*** Opening of DATA FOR PROCESSING ***
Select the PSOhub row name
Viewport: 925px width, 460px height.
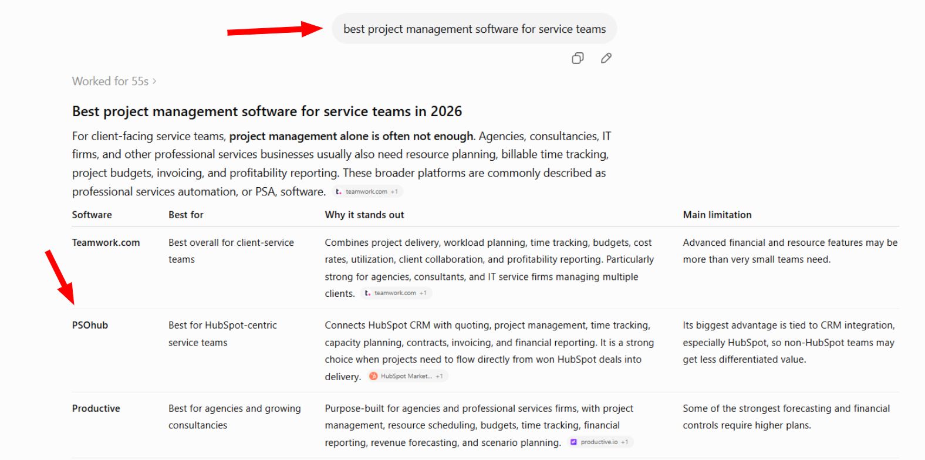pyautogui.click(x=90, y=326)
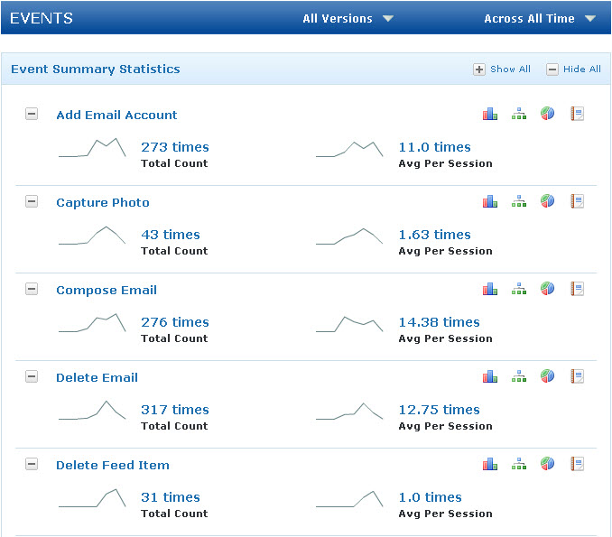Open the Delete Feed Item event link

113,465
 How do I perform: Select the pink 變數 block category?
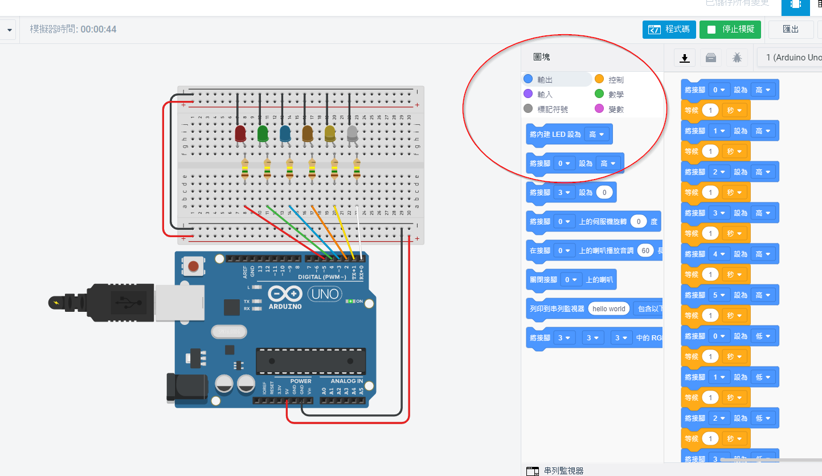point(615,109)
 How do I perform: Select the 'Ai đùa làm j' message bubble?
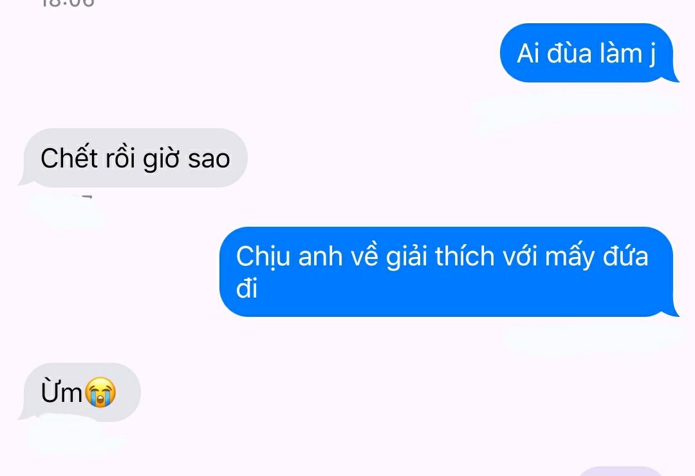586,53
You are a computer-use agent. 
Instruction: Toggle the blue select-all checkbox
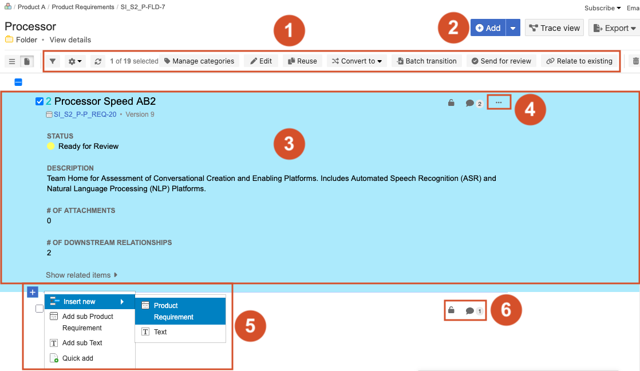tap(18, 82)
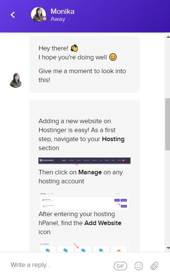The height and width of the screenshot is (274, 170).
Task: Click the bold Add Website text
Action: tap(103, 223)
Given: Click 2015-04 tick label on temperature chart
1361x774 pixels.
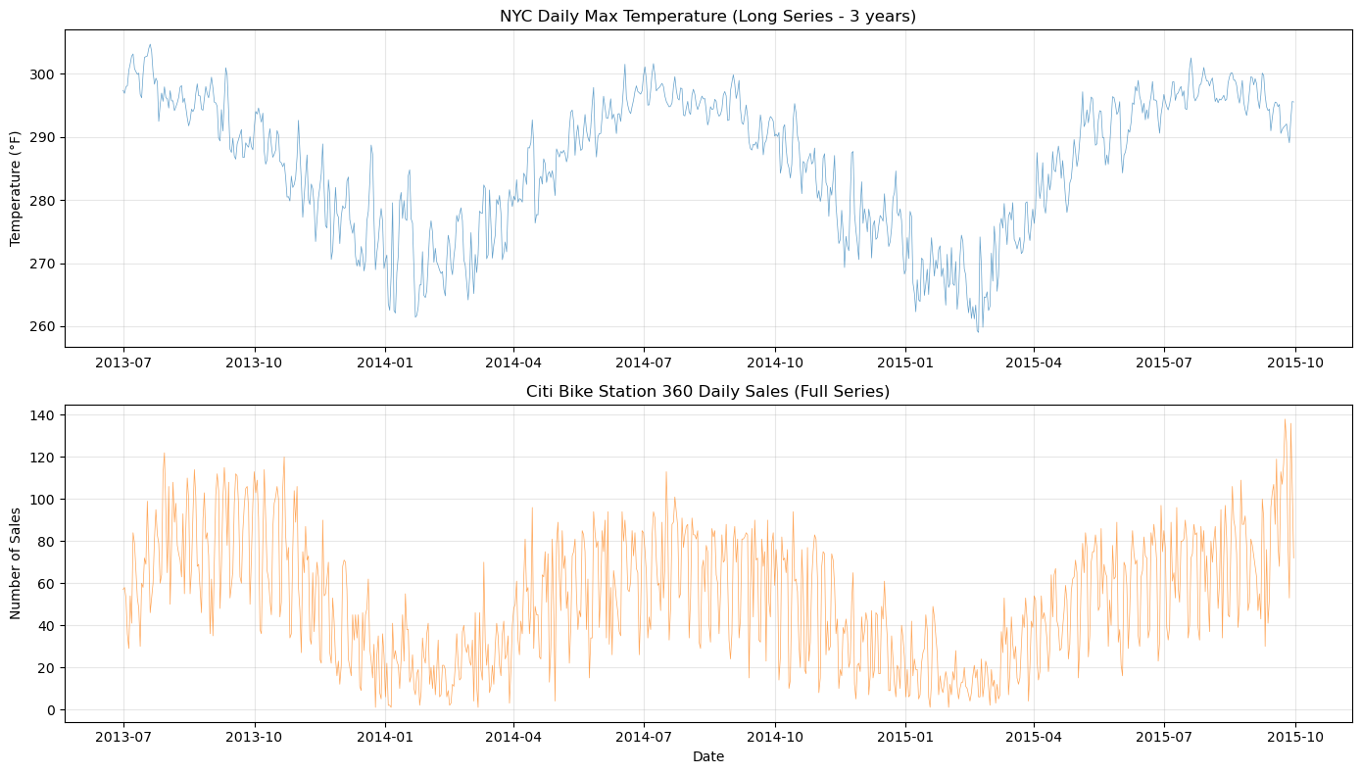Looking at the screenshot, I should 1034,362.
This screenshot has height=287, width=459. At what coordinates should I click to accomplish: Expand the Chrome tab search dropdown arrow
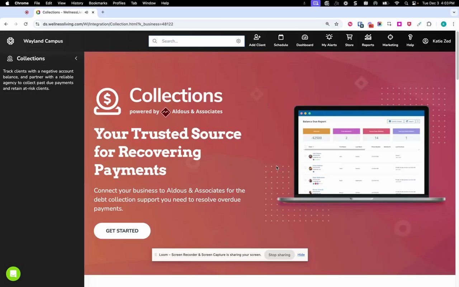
*** Close of DATA FOR PROCESSING ***
# YOUR GOAL
Leaving out the pictures, restate the listing above exactly.

# SOLVED EXERCISE
Select the PSOhub row name
Viewport: 925px width, 460px height.
pyautogui.click(x=90, y=326)
Open the Delete Feed Item event link

113,465
 How do I perform: Select the pink 變數 block category?
point(615,109)
 How do I perform: Select the 'Ai đùa làm j' message bubble?
586,53
You are a computer-use agent. 
Instruction: Toggle the blue select-all checkbox
tap(18, 82)
The height and width of the screenshot is (274, 170).
Task: Click the bold Add Website text
Action: tap(103, 223)
Given: Click 2015-04 tick label on temperature chart
1361x774 pixels.
Looking at the screenshot, I should 1034,362.
This screenshot has height=287, width=459. At what coordinates should I click to accomplish: Expand the Chrome tab search dropdown arrow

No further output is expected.